PAGE:
§ §

Let's see how you guys cope with these: :P

1. What are the last 2 digits of 6^2011 + 7^2011

2. Prove that a 10 x 10 chessboard can not be split up into 25 4x1 strips.

3. How many zeros are there at the end of 2011! ?

4. A company has 5 directors. Regulations of the company that any majority (3 or more) must be able to open its strongroom, but any minority (2 or less) of directors cannot. It is proposed that the door to the strongroom be equipped with 10 locks, so that when all ten locks are present, the door can be unlocked. Now each director is given a set of keys to exactly n doors, find all possible values of n such that there is a way to allocate the keys according to the regulations of the company.

5. Okay, this question is a mother of a question :D If anyone get's it correctly on their first attempt, I will be amazed at your amazingnessnessness :D (KK NO GOOGLING!!!)

§ §

(Records contained in a dataset)

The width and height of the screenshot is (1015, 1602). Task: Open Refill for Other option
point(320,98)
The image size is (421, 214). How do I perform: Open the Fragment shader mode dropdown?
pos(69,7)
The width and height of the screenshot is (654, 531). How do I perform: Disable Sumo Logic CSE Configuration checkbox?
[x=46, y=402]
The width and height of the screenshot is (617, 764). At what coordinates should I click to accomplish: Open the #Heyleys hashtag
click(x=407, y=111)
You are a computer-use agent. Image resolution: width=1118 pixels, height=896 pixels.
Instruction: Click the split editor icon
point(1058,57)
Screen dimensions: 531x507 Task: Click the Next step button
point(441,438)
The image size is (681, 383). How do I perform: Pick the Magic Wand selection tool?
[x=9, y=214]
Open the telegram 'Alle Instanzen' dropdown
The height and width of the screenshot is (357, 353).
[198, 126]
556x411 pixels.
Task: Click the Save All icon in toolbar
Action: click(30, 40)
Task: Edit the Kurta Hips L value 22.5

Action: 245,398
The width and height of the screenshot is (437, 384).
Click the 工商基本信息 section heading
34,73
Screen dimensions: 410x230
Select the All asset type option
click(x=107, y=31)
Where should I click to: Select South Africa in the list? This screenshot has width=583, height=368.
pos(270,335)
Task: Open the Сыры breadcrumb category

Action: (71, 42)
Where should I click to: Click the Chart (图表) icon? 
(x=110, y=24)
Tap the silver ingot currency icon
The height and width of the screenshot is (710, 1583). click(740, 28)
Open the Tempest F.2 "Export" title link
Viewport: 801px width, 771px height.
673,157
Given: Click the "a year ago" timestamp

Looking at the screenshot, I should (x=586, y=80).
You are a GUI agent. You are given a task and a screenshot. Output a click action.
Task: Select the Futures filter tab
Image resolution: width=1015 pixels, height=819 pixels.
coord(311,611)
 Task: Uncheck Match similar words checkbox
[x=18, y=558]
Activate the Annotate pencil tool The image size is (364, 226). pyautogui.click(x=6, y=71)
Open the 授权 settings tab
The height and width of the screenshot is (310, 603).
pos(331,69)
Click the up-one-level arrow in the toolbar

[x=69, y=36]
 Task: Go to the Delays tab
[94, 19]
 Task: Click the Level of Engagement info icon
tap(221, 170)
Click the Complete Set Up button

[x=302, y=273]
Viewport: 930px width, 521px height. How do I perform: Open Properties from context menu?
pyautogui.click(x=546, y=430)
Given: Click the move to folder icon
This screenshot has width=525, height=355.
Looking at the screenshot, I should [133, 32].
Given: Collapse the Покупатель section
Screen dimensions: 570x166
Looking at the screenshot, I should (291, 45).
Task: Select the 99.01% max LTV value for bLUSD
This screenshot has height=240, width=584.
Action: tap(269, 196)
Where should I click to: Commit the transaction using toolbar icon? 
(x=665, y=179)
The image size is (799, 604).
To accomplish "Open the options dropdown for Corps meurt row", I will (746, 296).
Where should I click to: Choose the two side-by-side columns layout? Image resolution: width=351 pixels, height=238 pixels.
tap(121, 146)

§ §

REQUEST A: In the fourth problem of the math puzzle post, why must the keys be given out so that no two directors can open the strongroom together? Answer in one to three sentences.
REQUEST B: From the math puzzle post, extract the part that opens with the words containing "Let's see how" and closes with "25 4x1 strips.".
REQUEST C: Continue the math puzzle post from where it stops.

TASK RESPONSE A: The company's regulations say that any minority of directors, meaning two or fewer, must not be able to open the strongroom. The same regulations require that any majority of three or more directors must be able to open it.

TASK RESPONSE B:
Let's see how you guys cope with these: :P

1. What are the last 2 digits of 6^2011 + 7^2011

2. Prove that a 10 x 10 chessboard can not be split up into 25 4x1 strips.

TASK RESPONSE C:
Here goes: A magician has one hundred cards named 1 to 100. He divides them into 3 groups, and puts each group in separate boxes, boxes are coloured red, white and blue. Each box has at least one card in it.

A member of the audience then chooses 2 boxes, picks a card from each and announces the sum of the two cards. Given this sum, the magician identifies the box where no cards were taken.

Now the question is: How many ways are there to put all cards in the boxes so that this trick always works?

(Two ways are considered different if at least one card is put in a different box)

Hope these aren't too hard :) If you get stuck, here's a quick joke: :D

A statistician refuses to fly after reading that alarmingly high probabilities that of a bomb being on any given plane. But then a few weeks later he reads that the probability that 2 bombs are on any given plane is very low, so now when he flies, he carries a bomb with him at all times.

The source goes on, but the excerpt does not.